Un phénomène étudié par l'essayiste américaine Susan Faludi, qui a identifié un "backlash", un "retour de bâton", survenu dans les années 80, après la deuxième vague de féminisme, qui a fait avancer dans les années 60 la cause des femmes en matière de droits sexuels et reproductifs, ou en ce qui concerne les violences conjugales notamment. Dans son livre "Beauté fatale", Mona Chollet revient sur ses travaux ainsi que sur ceux de Naomi Wolf, autrice de "The Beauty Myth" : "Puisqu'elles avaient échappé aux maternités subies et à l'enfermement domestique, l'ordre social s'est reconstitué spontanément en construisant autour d'elles une prison immatérielle. Les pressions sur leur physique, la surveillance dont celui-ci fait l'objet sont un moyen rêvé de les contenir, de les contrôler. Ces préoccupations leur font perdre un temps, une énergie et un argent considérables; elles les maintiennent dans un état d'insécurité psychique et de subordination qui les empêche de donner la pleine mesure de leurs capacités et de profiter sans restriction d'une liberté chèrement acquise. (...) Il ne faut pas sous-estimer le traumatisme causé par l'arrivée massive des femmes occidentales sur le marché du travail. Les prouesses esthétiques que l'on exige d'elles sont une manière de leur faire payer leur audace, de les remettre à leur place."

"L'imaginaire collectif est trusté par les mecs.

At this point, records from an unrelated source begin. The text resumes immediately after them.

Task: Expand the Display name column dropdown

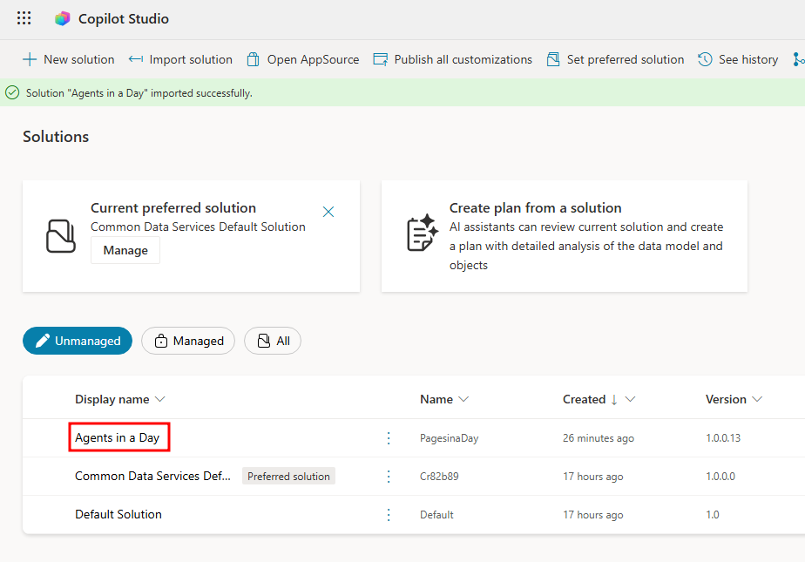Action: pos(159,399)
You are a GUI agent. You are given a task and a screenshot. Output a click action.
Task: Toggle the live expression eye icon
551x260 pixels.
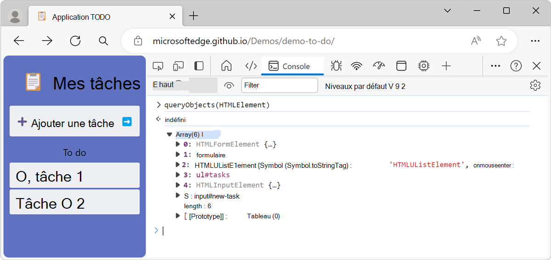coord(229,85)
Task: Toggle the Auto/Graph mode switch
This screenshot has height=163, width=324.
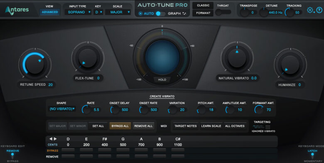Action: click(x=161, y=13)

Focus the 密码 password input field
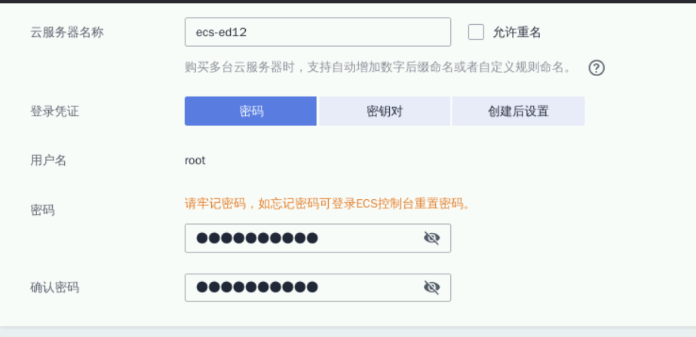(302, 238)
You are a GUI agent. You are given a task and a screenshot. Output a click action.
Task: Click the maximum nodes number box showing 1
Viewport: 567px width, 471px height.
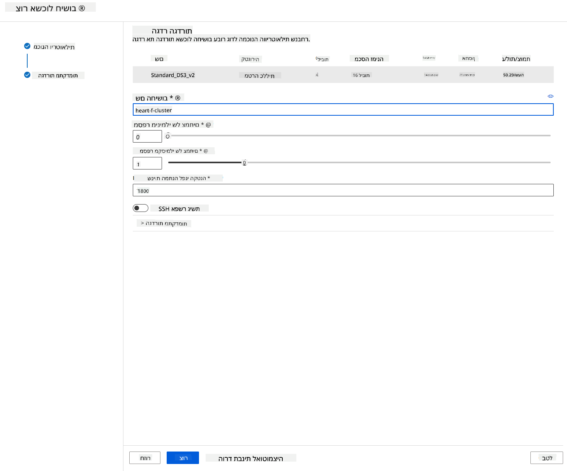click(x=147, y=163)
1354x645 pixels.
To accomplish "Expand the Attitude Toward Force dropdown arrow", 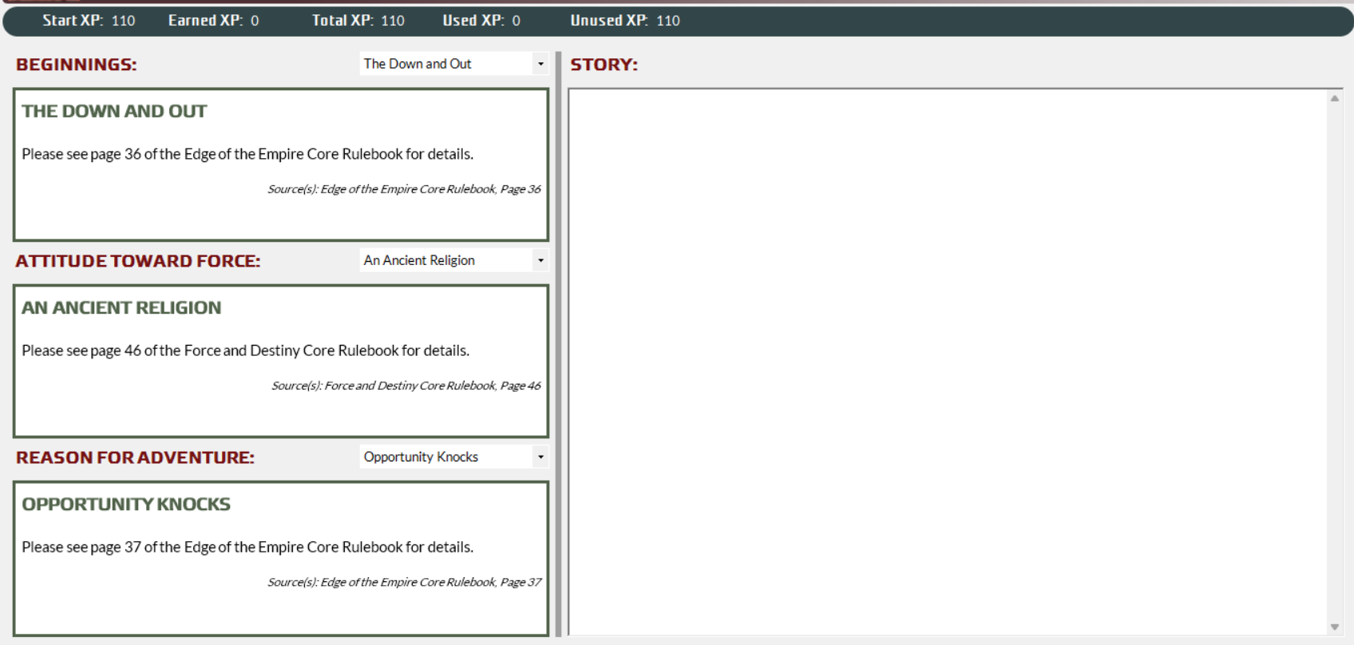I will [x=540, y=260].
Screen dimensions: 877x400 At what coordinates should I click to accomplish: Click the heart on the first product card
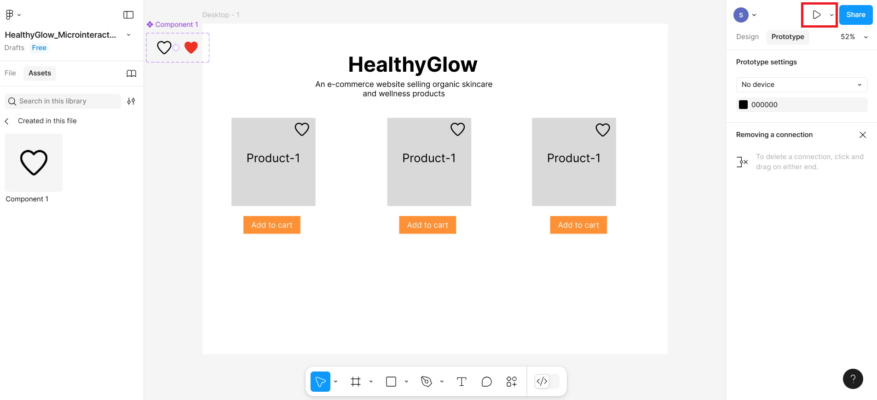coord(302,130)
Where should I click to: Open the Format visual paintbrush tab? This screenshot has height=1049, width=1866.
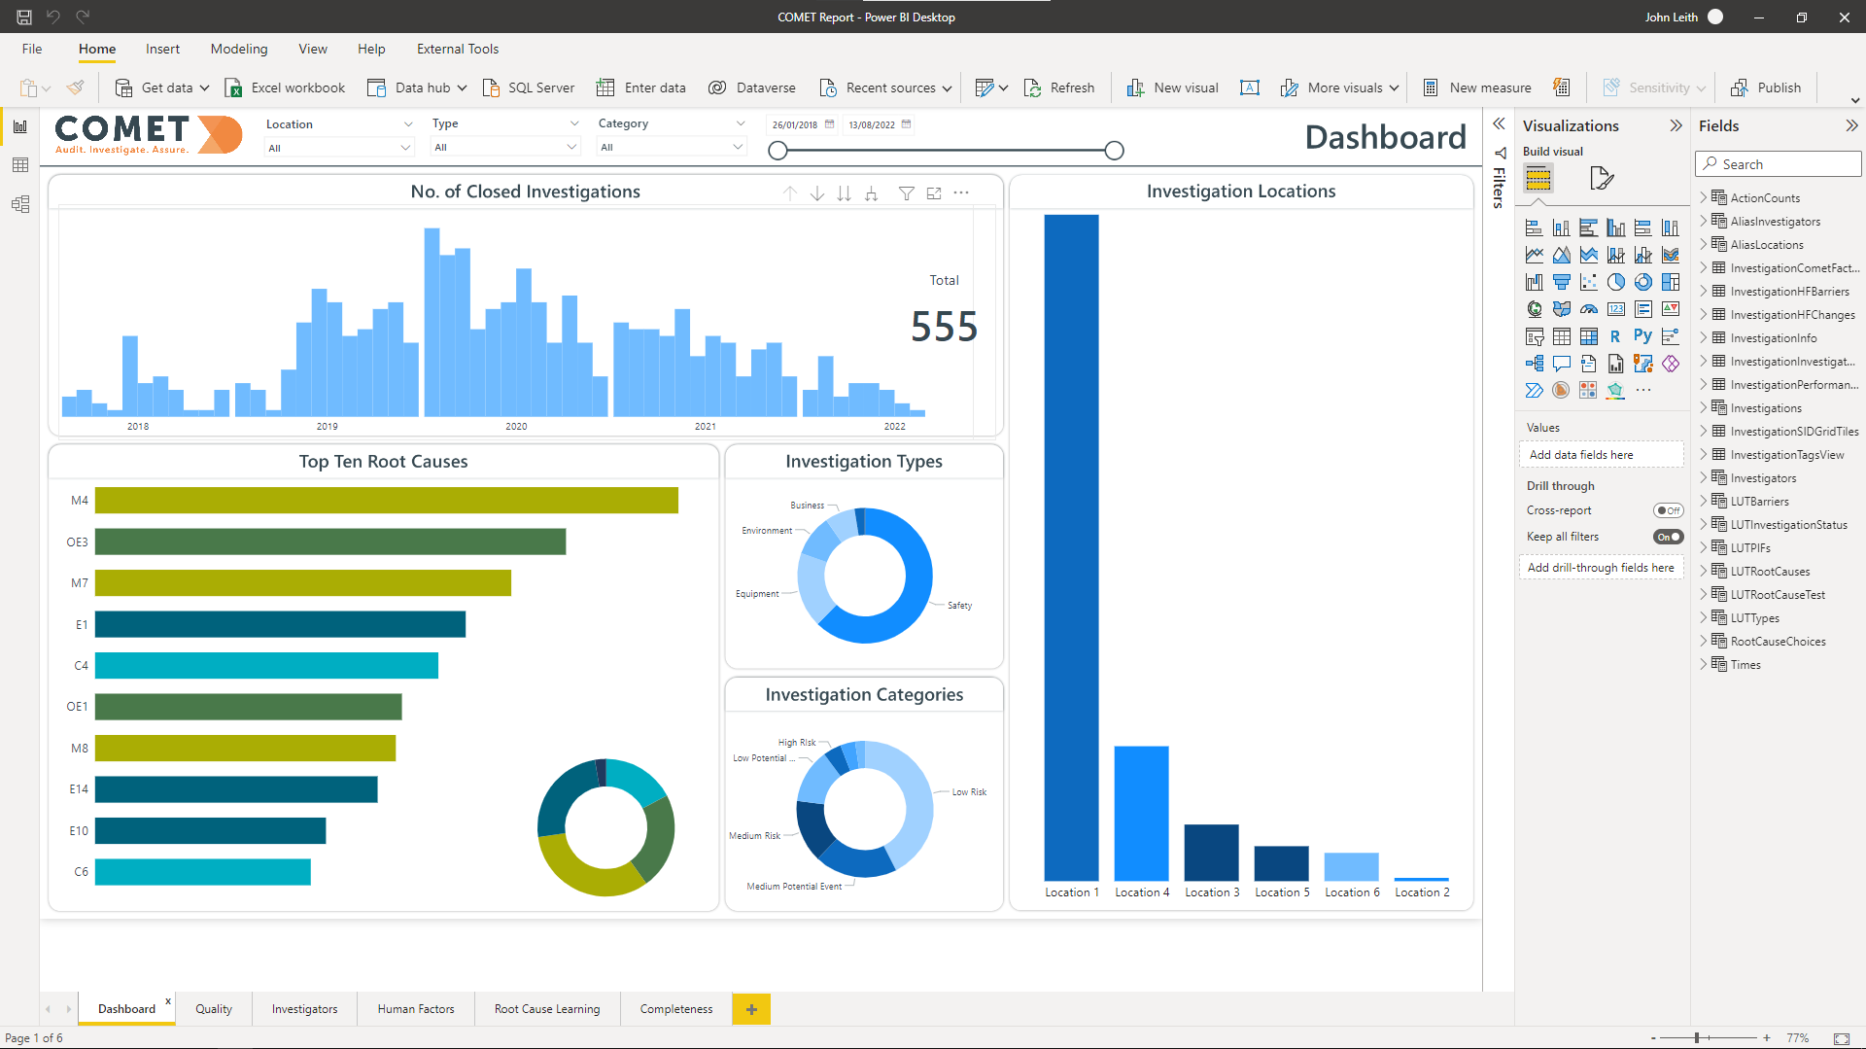1601,178
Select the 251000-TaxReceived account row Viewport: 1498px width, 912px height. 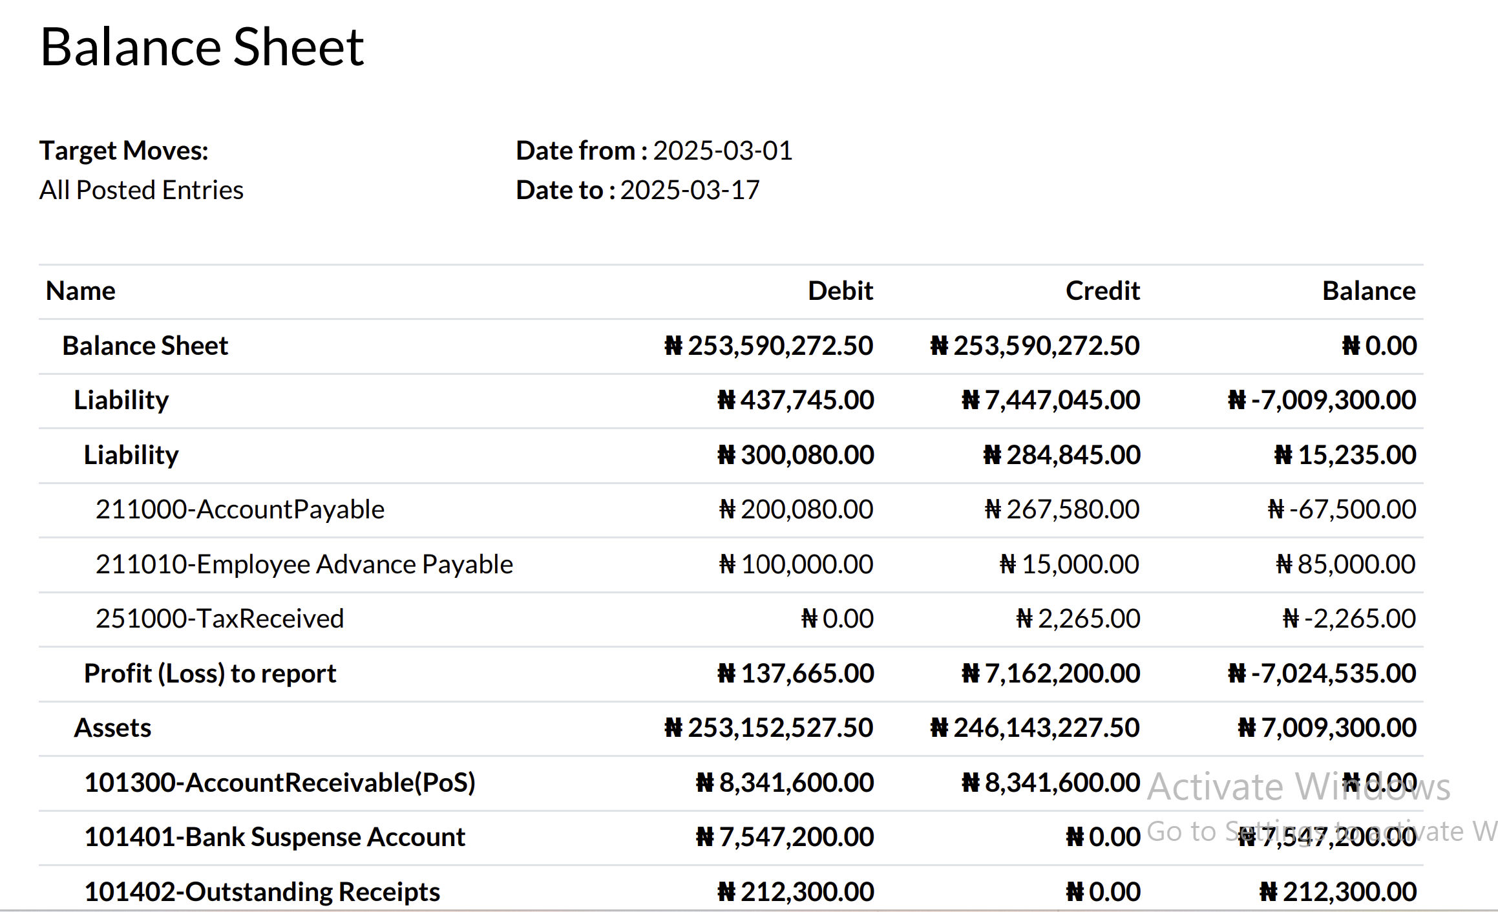[x=219, y=618]
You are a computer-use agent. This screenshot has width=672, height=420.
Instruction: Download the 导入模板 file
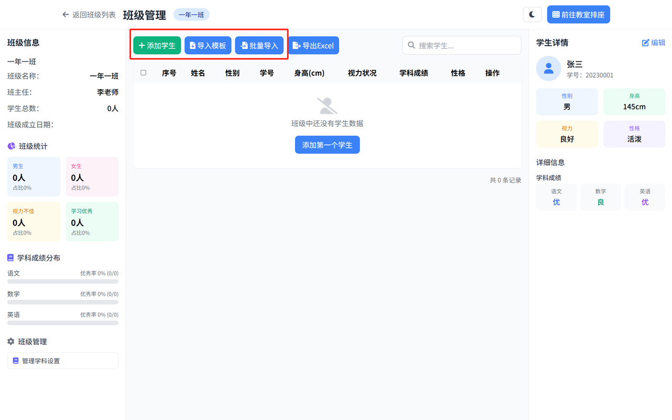208,46
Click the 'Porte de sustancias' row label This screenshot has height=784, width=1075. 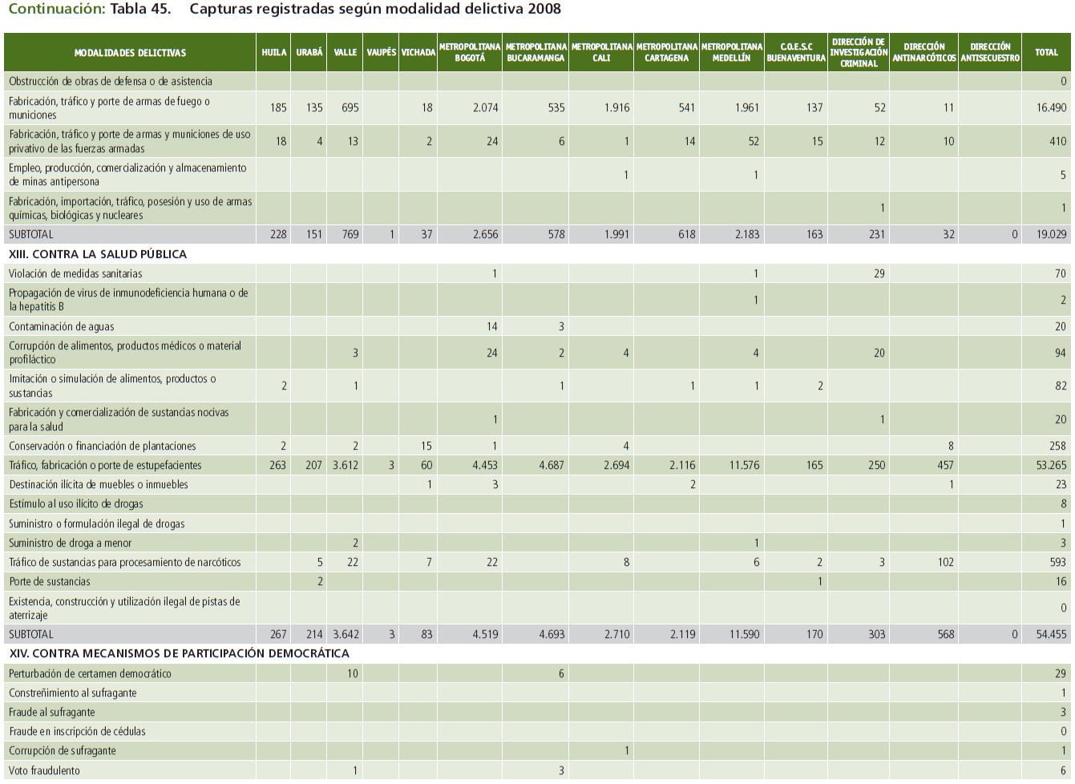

Mais on va changer ça"

Comparer le physique de deux femmes, qui plus est afin de déterminer si l'une est plus belle que l'autre, et de lui conférer ainsi plus de "valeur", c'est donc être sexiste, puisqu'on associe encore et toujours les femmes à la beauté.

On devine facilement que la tournure qu'a prise l'évocation de cette plaisanterie basée sur la ressemblance entre Emma MacKey et Margot Robbie n'était absolument pas l'intention de Greta Gerwig, qui se définit d'ailleurs comme "ultra-féministe, militante", dans une interview pour Marie-Claire. "Les artistes ont un désir de changement : elles veulent plus d'histoires, plus de films, plus de récits écrits par des femmes pour les femmes. L'imaginaire collectif est trusté par les mecs. Mais on va changer ça", a déclaré celle qui a fait la part belle aux héroïnes féminines fortes, têtues et complexes dans ses films. Ainsi, on suit Christine, dans "Lady Bird" (2017), une adolescente tête de mule mais attachante, ou encore Jo dans sa version des "Filles du docteur March" (2019), apprentie écrivaine qui s'accroche à son rêve.

Alors, est-ce que cette blague aux conséquences malheureuses va nous empêcher d'aller voir "Barbie" ? Non, d'autant plus qu'après être sortis de la salle, les spectateurs pourront comparer Emma MacKey et Margot Robbie sur autre chose que leur plastique... Même si elles jouent de jolies poupées.